Dollé argues that the small "free float" - which, if the bid succeeds, would be increased to 49.3 per cent, with the Mittal family holding the rest - is bad for corporate governance because a small group of shareholders can effectively control the business. Richard Brakenhoff, an analyst at Rabo Securities, a Dutch investment group, has another view.

"If one person holds so much of the company and his own money is at stake, is he likely to do crazy things? Probably the answer is no."

Michael Sones, ABN Amro investment group, says that the high stake in Mittal by one shareholder would, by itself, probably not dissuade investors from putting their money into the company, especially given Mittal's good track record. In terms of a corporate vision, both Mittal and Arcelor have tried to pioneer a new approach in the steel industry through taking over smaller competitors in order to build up global volumes.

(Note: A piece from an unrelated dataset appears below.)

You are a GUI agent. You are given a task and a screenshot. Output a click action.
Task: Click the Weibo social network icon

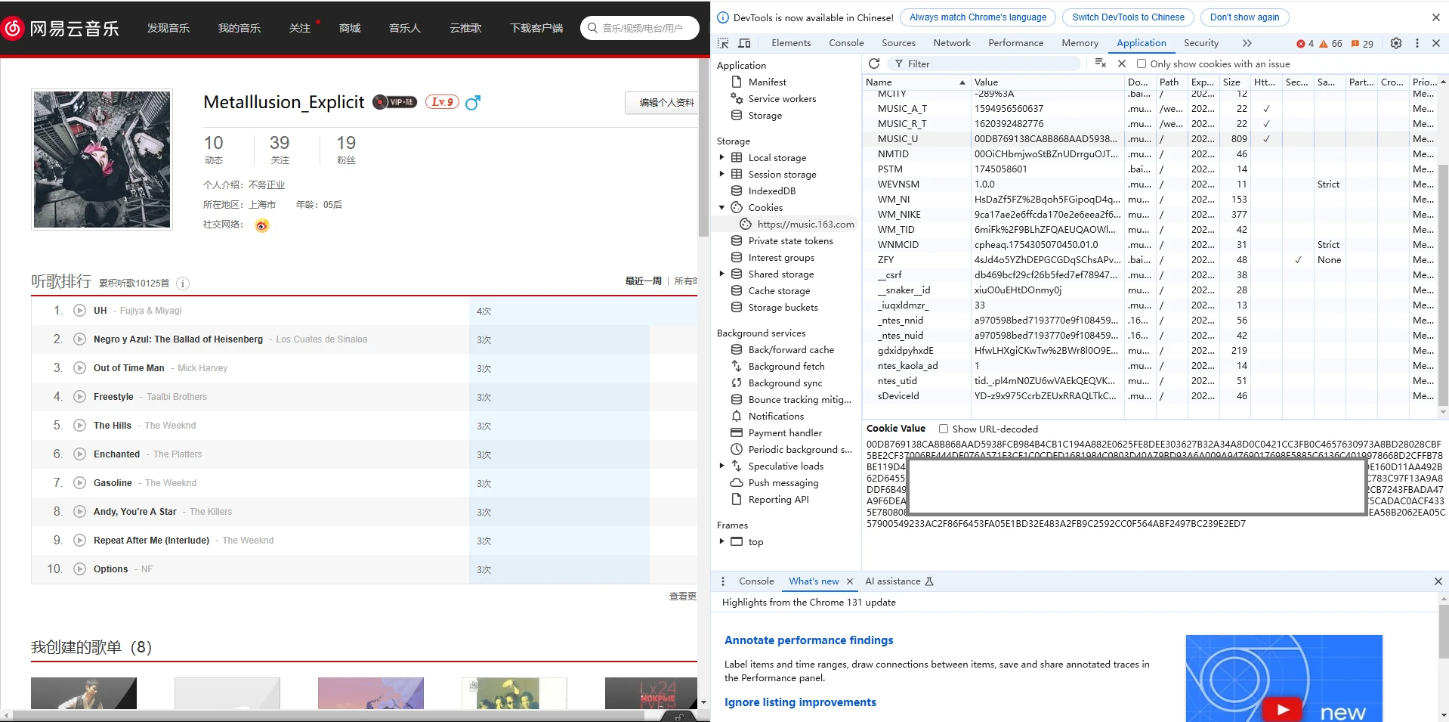(261, 225)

But Mittal has been far more active, for instance by the acquisition of steelmakers in eastern Europe, Kazakhstan and Mexico that Arcelor and its predecessor companies were not interested in. Arcelor in contrast has made much more headway in South America, where Mittal is not present, through steel acquisitions in Brazil.

The latest figures from both companies are not too dissimilar. In the first nine months of 2005, Mittal had sales of $21.6 billion (€17.9 billion) and earnings before interest, tax, depreciation and amortisation (Ebitda) of $4.4 billion, for a margin of 20.3 per cent. While Arcelor's revenues for the same period were €24.2 billion, giving the company an edge in sales terms, its Ebitda for the nine months was €4.5 billion, giving it a margin slightly lower than Mittal's of 18.5 per cent. Few differences stand out between the companies' share performance.

Since Mittal was formed in late 2004, its shares have dropped against an index of global steel stocks by 30.7 per cent, as against Arcelor's outperformance on the same measure of 13.6 per cent.

However, Arcelor's record on the same basis since its establishment in 2001, since when steel stocks generally have risen fourfold, has been far from impressive. Its shares have dropped since this date by 16.7 per cent, compared with the global steel index. That underlines that, as shareholders weigh up the two companies' records, separating them will not be easy.